Algorithm to select groups of similar items in 2d array
- by mafutrct
There is a 2d array of items (in my case they are called Intersections).
A certain item is given as a start. The task is to find all items directly or indirectly connected to this item that satisfy a certain function.
So the basic algorithm is like this:
Add the start to the result list.
Repeat until no modification: Add each item in the array that satisfies the function and touches any item in the result list to the result list.

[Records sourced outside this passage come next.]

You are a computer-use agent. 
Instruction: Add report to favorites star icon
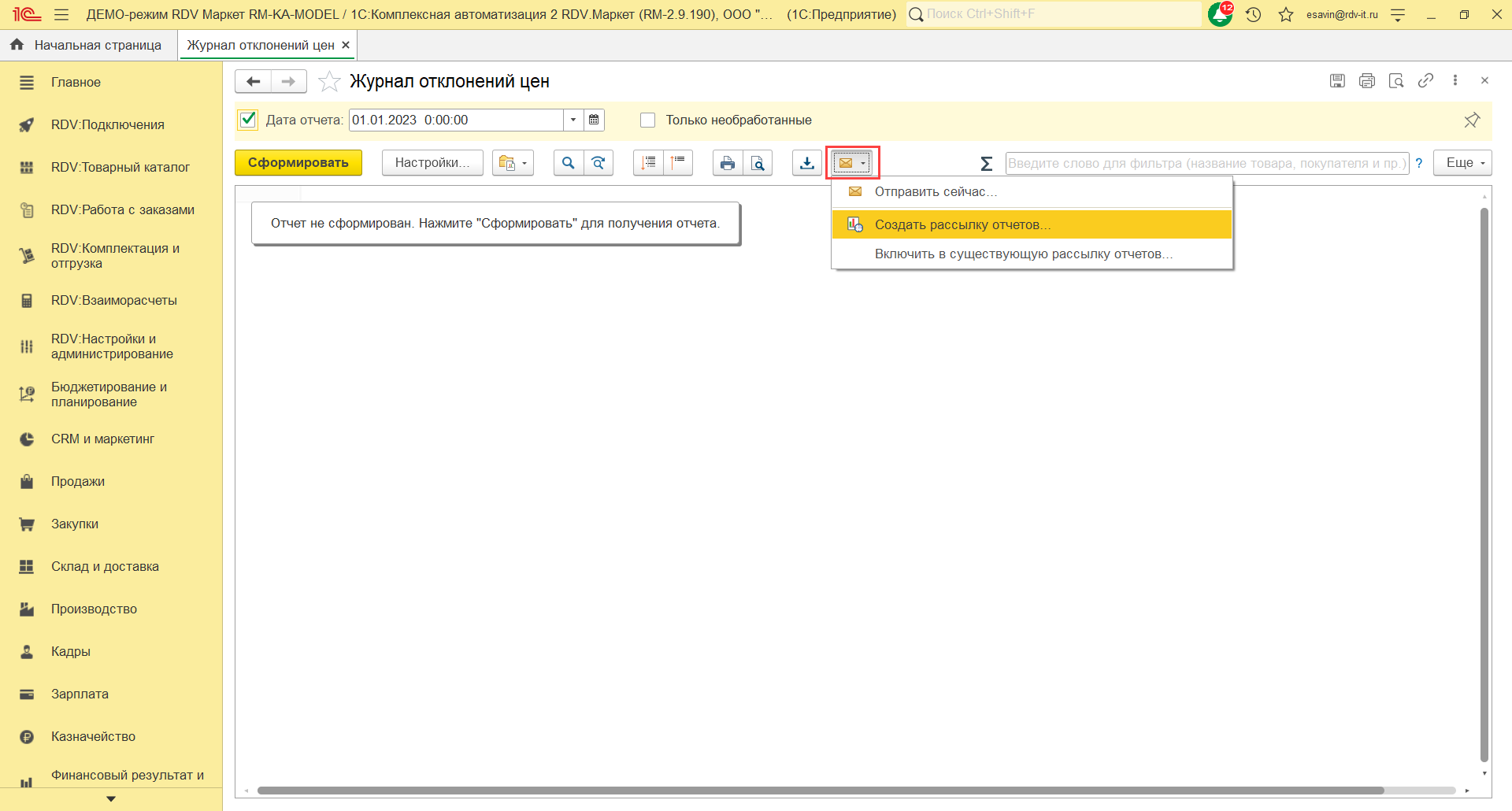pyautogui.click(x=329, y=82)
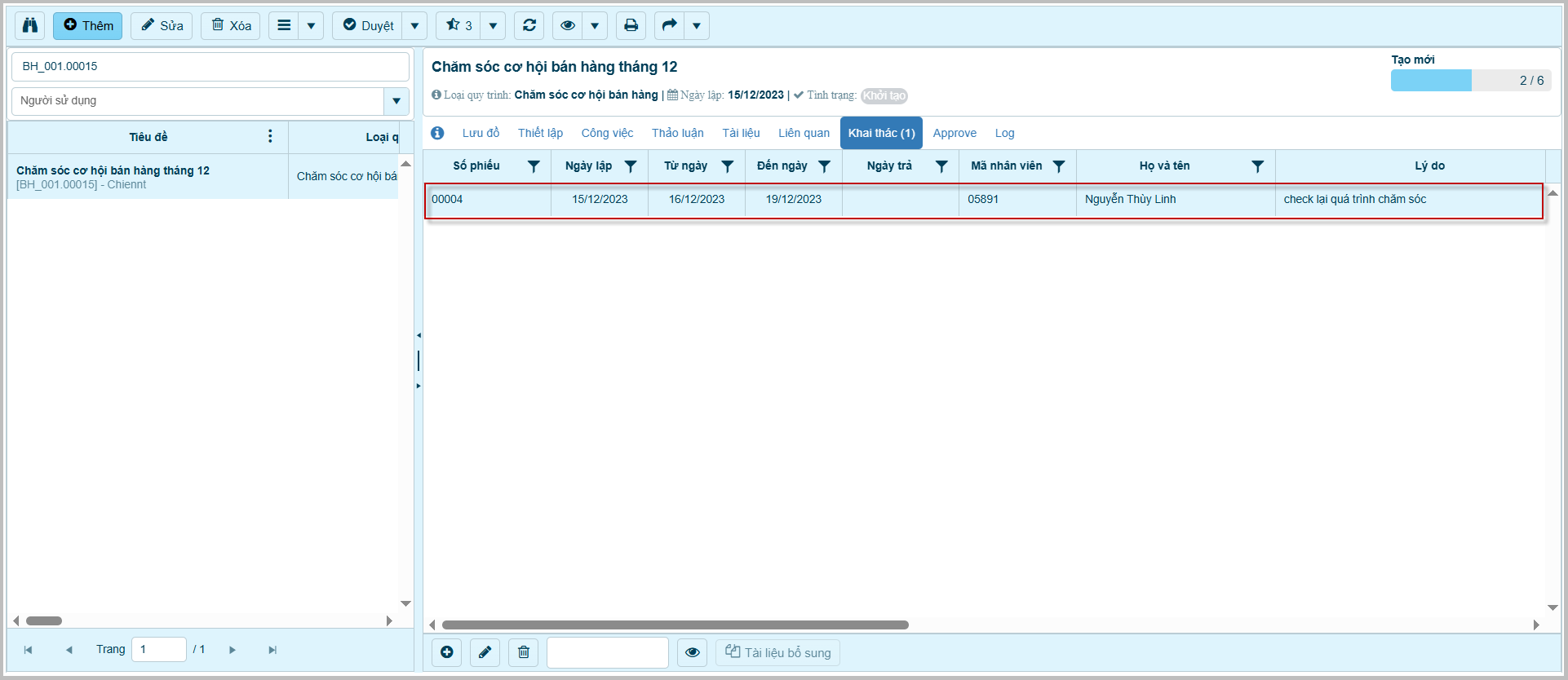Switch to the Thảo luận tab
The image size is (1568, 680).
coord(677,133)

My current implementation looks like this:
private IList<Intersection> SelectGroup (
Intersection start,
Func<Intersection, Intersection, bool> select)
{
List<Intersection> result = new List<Intersection> ();
Queue<Intersection> source = new Queue<Intersection> ();
source.Enqueue (start);
while (source.Any ()) {
var s = source.Dequeue ();
result.Add (s);
foreach (var neighbour in Neighbours (s)) {
if (select (start, neighbour)
&& !result.Contains (neighbour)
&& !source.Contains (neighbour)) {
source.Enqueue (neighbour);
}
}
}
Debug.Assert (result.Distinct ().Count () == result.Count ());
Debug.Assert (result.All (x => select (x, result.First ())));
return result;
}
private List<Intersection> Neighbours (IIntersection intersection)
{
int x = intersection.X;
int y = intersection.Y;
List<Intersection> list = new List<Intersection> ();
if (x > 1) {
list.Add (GetIntersection (x - 1, y));
}
if (y > 1) {
list.Add (GetIntersection (x, y - 1));
}
if (x < Size) {
list.Add (GetIntersection (x + 1, y));
}
if (y < Size) {
list.Add (GetIntersection (x, y + 1));
}
return list;
}
(The select function takes a start item and returns true iff the second item satisfies.)

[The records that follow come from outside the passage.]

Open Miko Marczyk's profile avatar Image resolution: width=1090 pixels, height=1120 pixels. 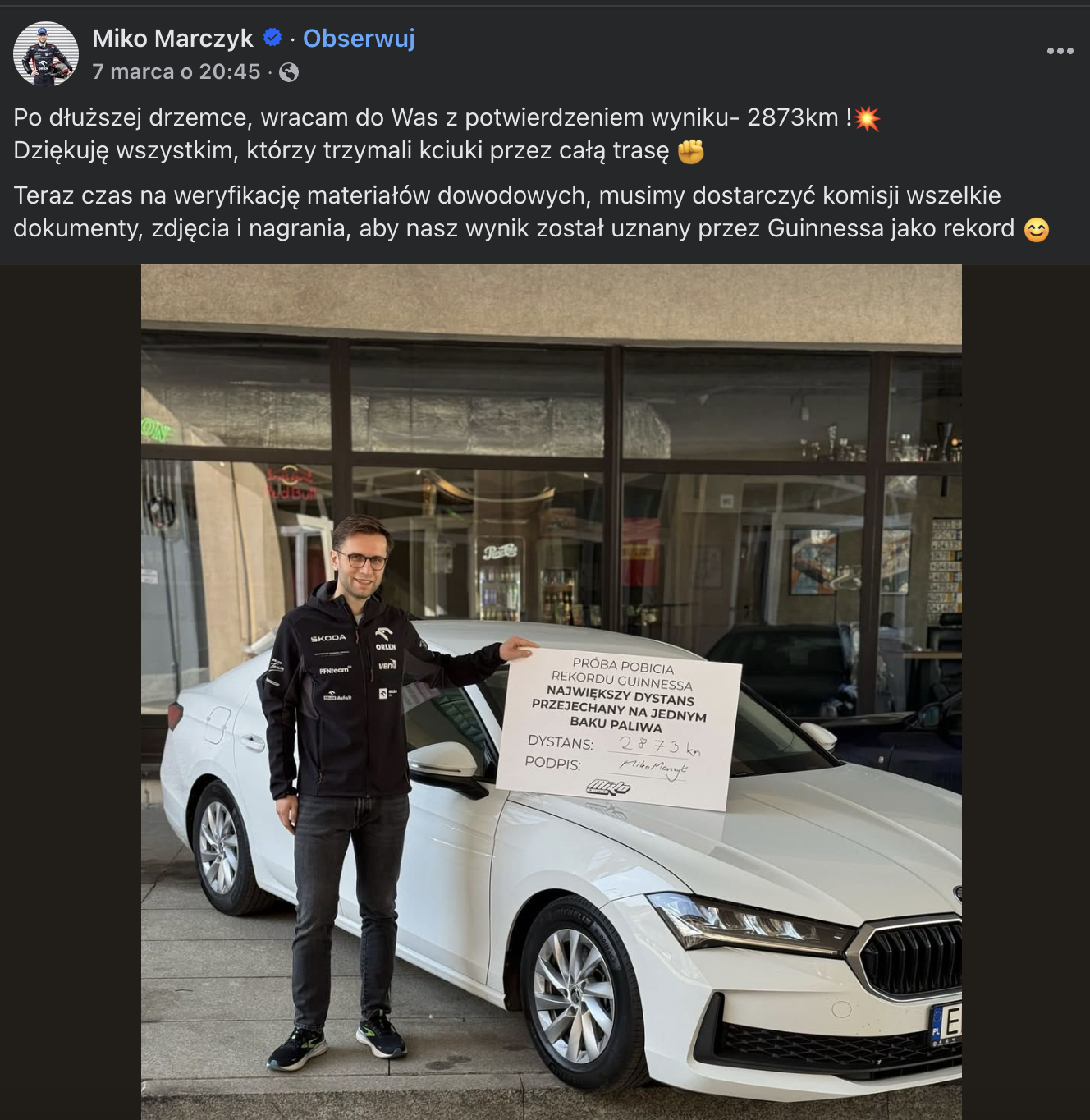(x=46, y=54)
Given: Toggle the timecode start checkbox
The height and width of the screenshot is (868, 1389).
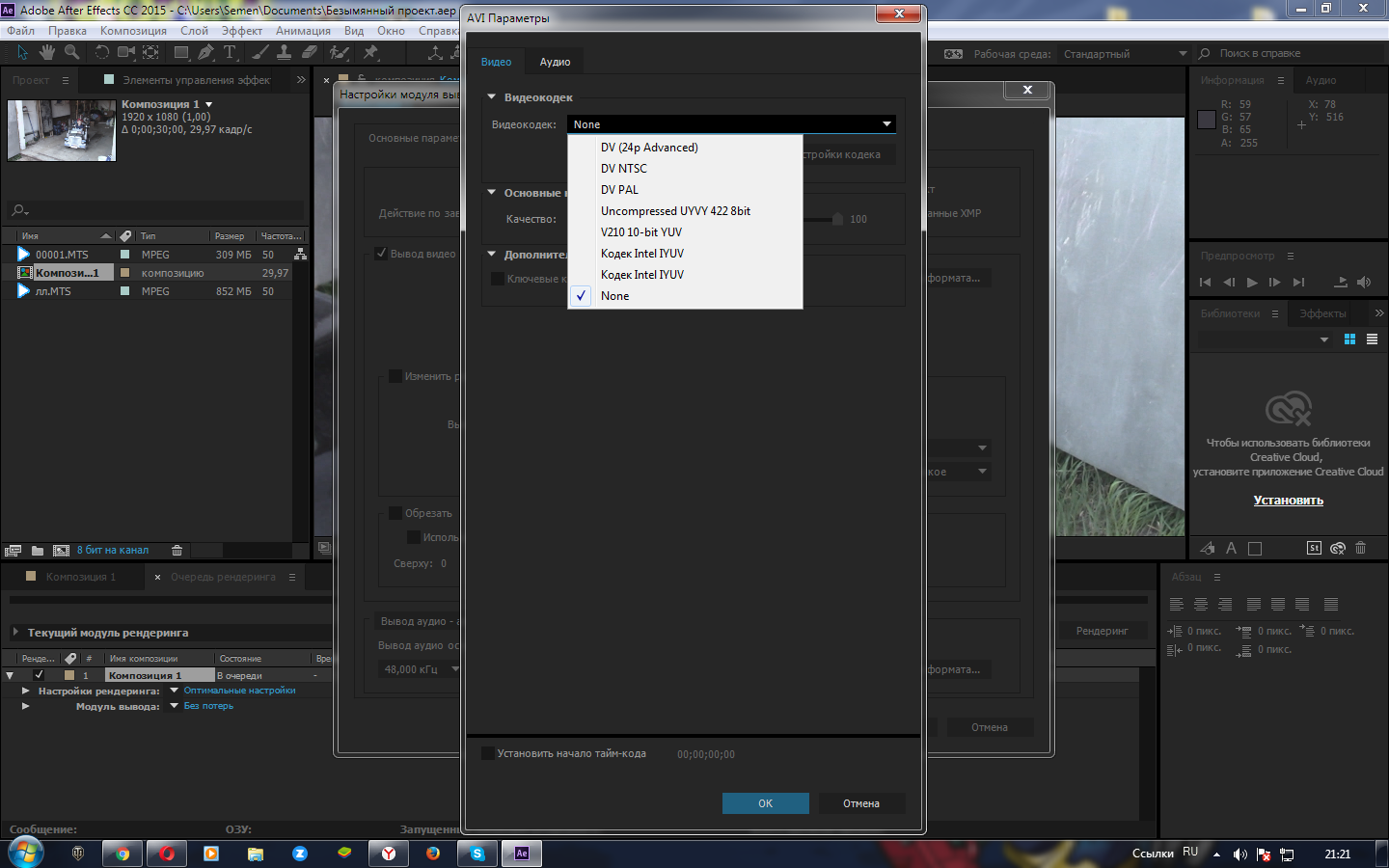Looking at the screenshot, I should 488,753.
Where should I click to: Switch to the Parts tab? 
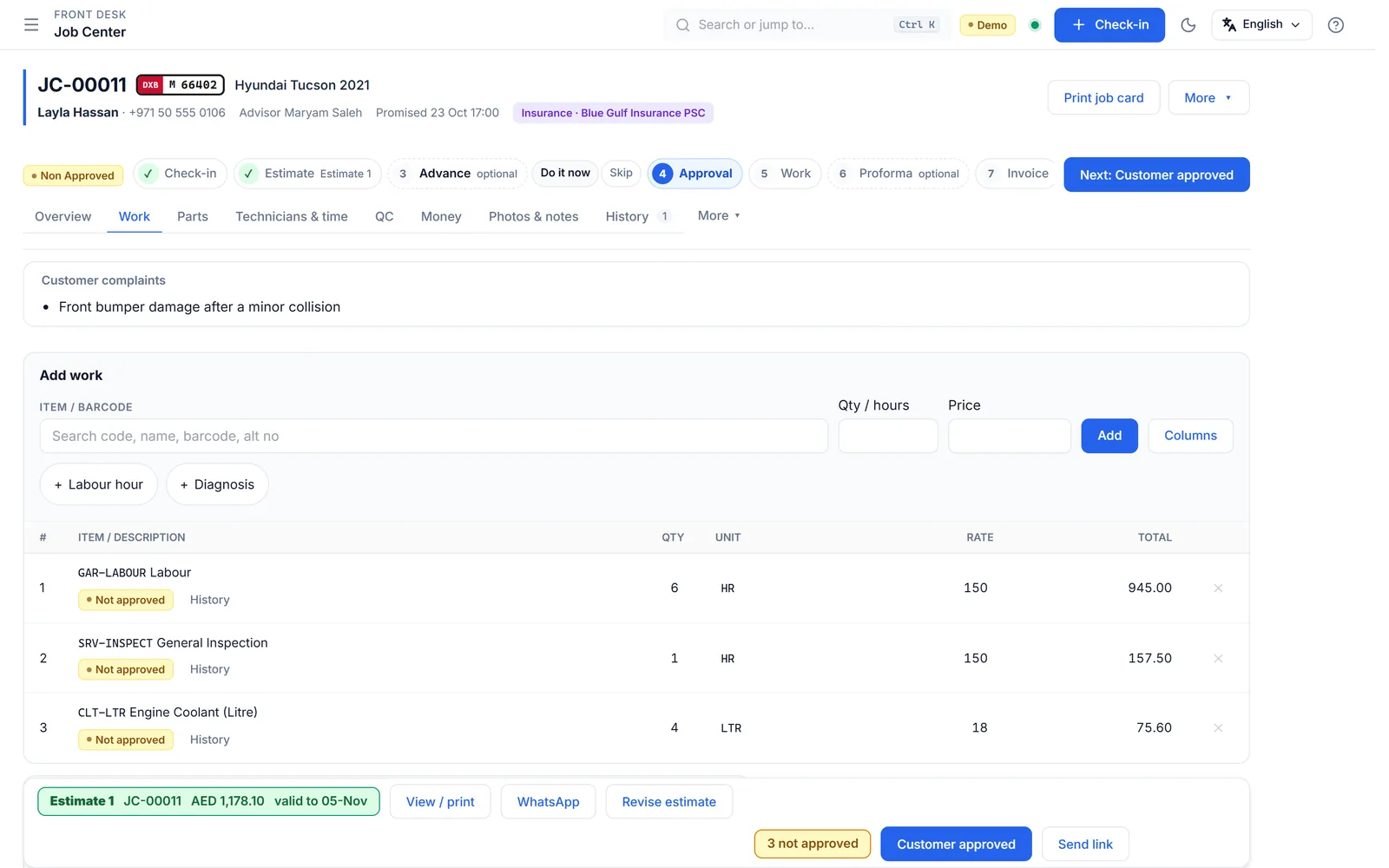pyautogui.click(x=193, y=216)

This does its job and turned out to be reasonable fast for the usual array sizes (about 20*20). However, I'm interested in further improvements. Any ideas?
Example (X satisfies in relation to other Xs, . does never satisfy):
....
XX..
.XX.
X...
In this case, there are 2 groups: a central group of 4 items and a group of a single item in the lower left. Selecting the group (for instance by starting item [2, 2]) returns the former, while the latter can be selected using the starting item and sole return value [0, 3].
Example 2:
.A..
..BB
A.AA
This time there are 4 groups. The 3 A groups are not connected, so they are returned as separate groups. The bigger A and B groups are connected, but A does not related to B so they are returned as separate groups.